WASHINGTON — The U.S. House in an extraordinary move voted Thursday to remove Rep. Marjorie Taylor Greene from her committee assignments, citing a series of violent, anti-Semitic comments and social media posts she made before being elected to Congress in November.
The 230-199 vote — with 11 Republicans joining with Democrats in support — came hours after the Georgia Republican walked back some of her most incendiary comments, saying she “was allowed to believe things that weren’t true.”
The 11 Republicans were Mario Diaz-Balart, Carlos Gimenez and Maria Salazar of Florida; Brian Fitzpatrick of Pennsylvania; Fred Upton of Michigan; Chris Jacobs, Nicole Malliotakis and John Katko of New York; Young Kim of California; Adam Kinzinger of Illinois; and Christopher Smith of New Jersey.
All five of Wisconsin’s GOP congressmen — Bryan Steil, Mike Gallagher, Glenn Grothman, Tom Tiffany, Scott Fitzgerald — voted against her removal. All Democrats voted for her removal.
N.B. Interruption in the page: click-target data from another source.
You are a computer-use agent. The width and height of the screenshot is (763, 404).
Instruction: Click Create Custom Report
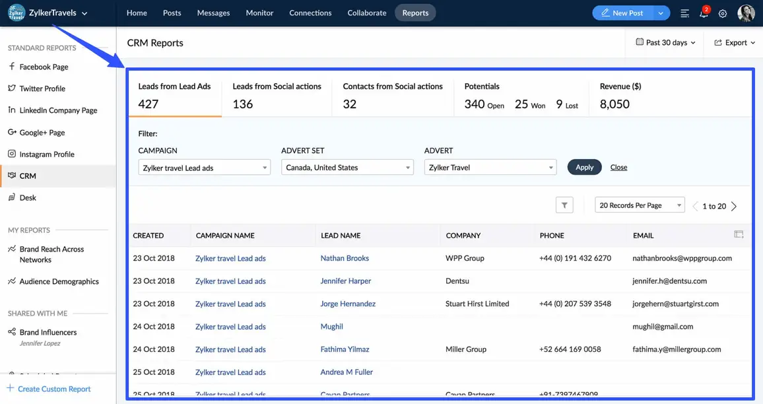(53, 389)

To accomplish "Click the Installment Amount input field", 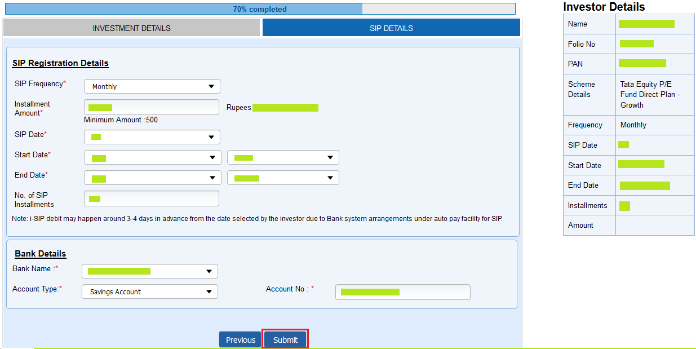I will [151, 107].
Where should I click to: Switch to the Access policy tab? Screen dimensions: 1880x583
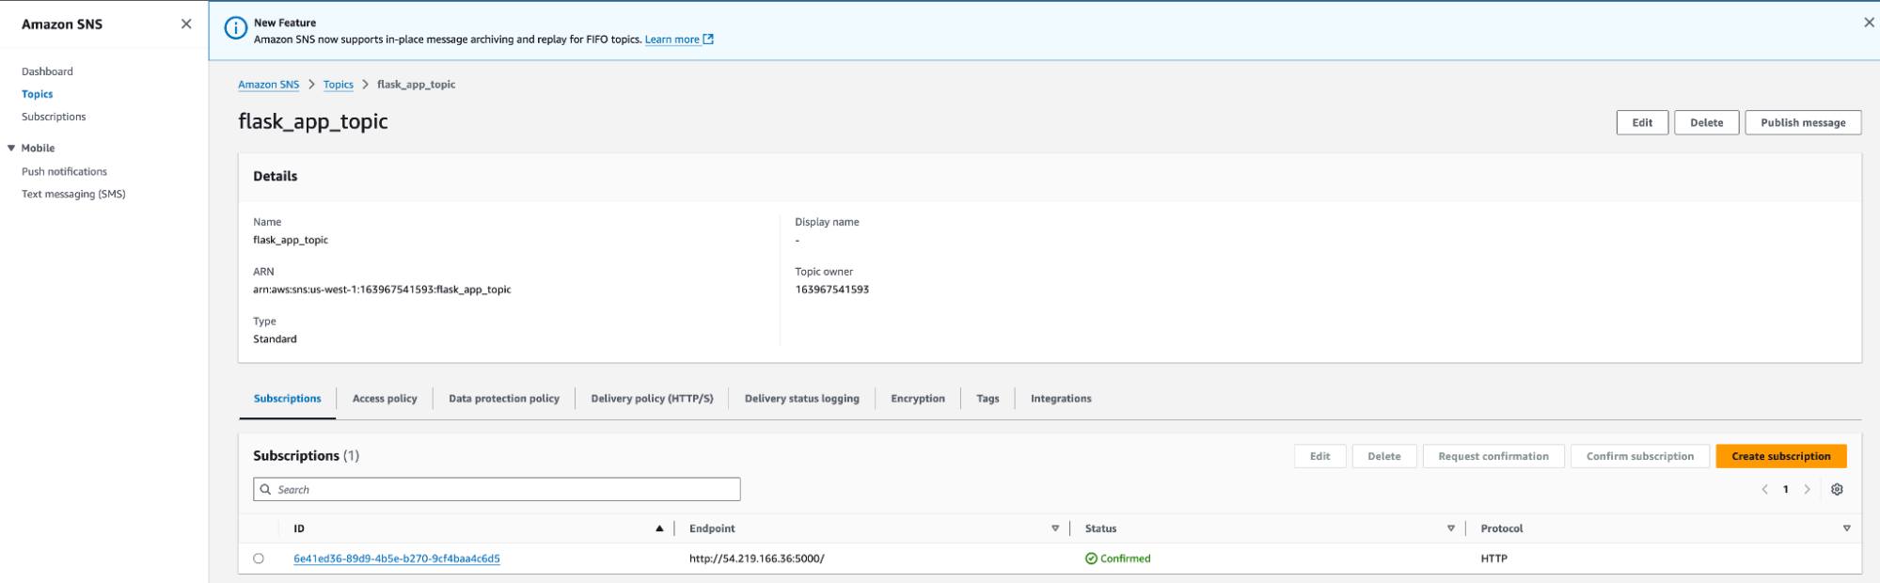(x=384, y=399)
“GOP Rapidly Morphing Into GQP With Strong Support for Greene,” House Speaker Nancy Pelosi titled the statement she put out after the vote.
Greene’s removal from two committees was a rare rebuke that followed a growing outcry among Democrats. The action was most recently taken in 2019, when GOP leaders removed then-Rep. Steve King (R-Iowa) after a news interview in which he questioned why white nationalism was considered offensive and racist. King was defeated in the 2020 primary.
In a 10-minute speech on the House floor Thursday afternoon, Greene offered an explanation for the conspiracy theories and misinformation in her social media posts.
She did not apologize, and the House continued toward the vote on removing Greene from the Education and Labor panel, and the Budget Committee.
Greene, who represents the 14th Congressional District in northwest Georgia, said that she sought out information on the Internet after losing trust in the government and the media, but later stopped believing the conspiracy theories circulated by fringe groups like QAnon.
“I was allowed to believe things that weren’t true, and I would ask questions about them and talk about them,” Greene said. “And that is absolutely what I regret, because if it weren’t for the Facebook posts and comments that I liked in 2018, I wouldn’t be standing here today and you couldn’t point a finger and accuse me of doing anything wrong, because I’ve lived a very good life that I’m proud of.”
Greene endorsed a range of conspiracy theories in social media, including that several deadly mass school shootings were staged, and she liked a post that called for putting a bullet in the head of House Speaker Nancy Pelosi. She also questioned the veracity of the Sept. 11 attacks.
In her floor remarks Thursday, Greene recanted some of her rhetoric, saying “school shootings are absolutely real,” and that the 9/11 attacks “absolutely happened.” She said that in late 2018, she began to identify “misinformation” in QAnon posts, and stopped believing what she had been reading.
Greene blamed the media for the controversy around her posts, accusing reporters of using “teeny, tiny pieces of words that I’ve said” to misrepresent her views.
Some of her social media rhetoric, largely from 2018 and 2019, was publicly documented before her election. But after House Republican leaders tapped her for the Education and Labor Committee, Democrats expressed outrage at that assignment, citing her comments about school shootings.
The National Education Association, which represents public school teachers and support staff, also sent a letter to legislators in support of removing Greene from the education panel.
Big campaign donors, including Beloit’s Diane Hendricks, have stuck by Greene throughout the controversy and she has encouraged campaign fundraising in her tweets.
House Republicans have largely declined to defend Greene’s comments, but caucus leaders also have declined to undo her committee assignments. GOP legislators also questioned the precedent of punishing lawmakers for comments made before they were elected.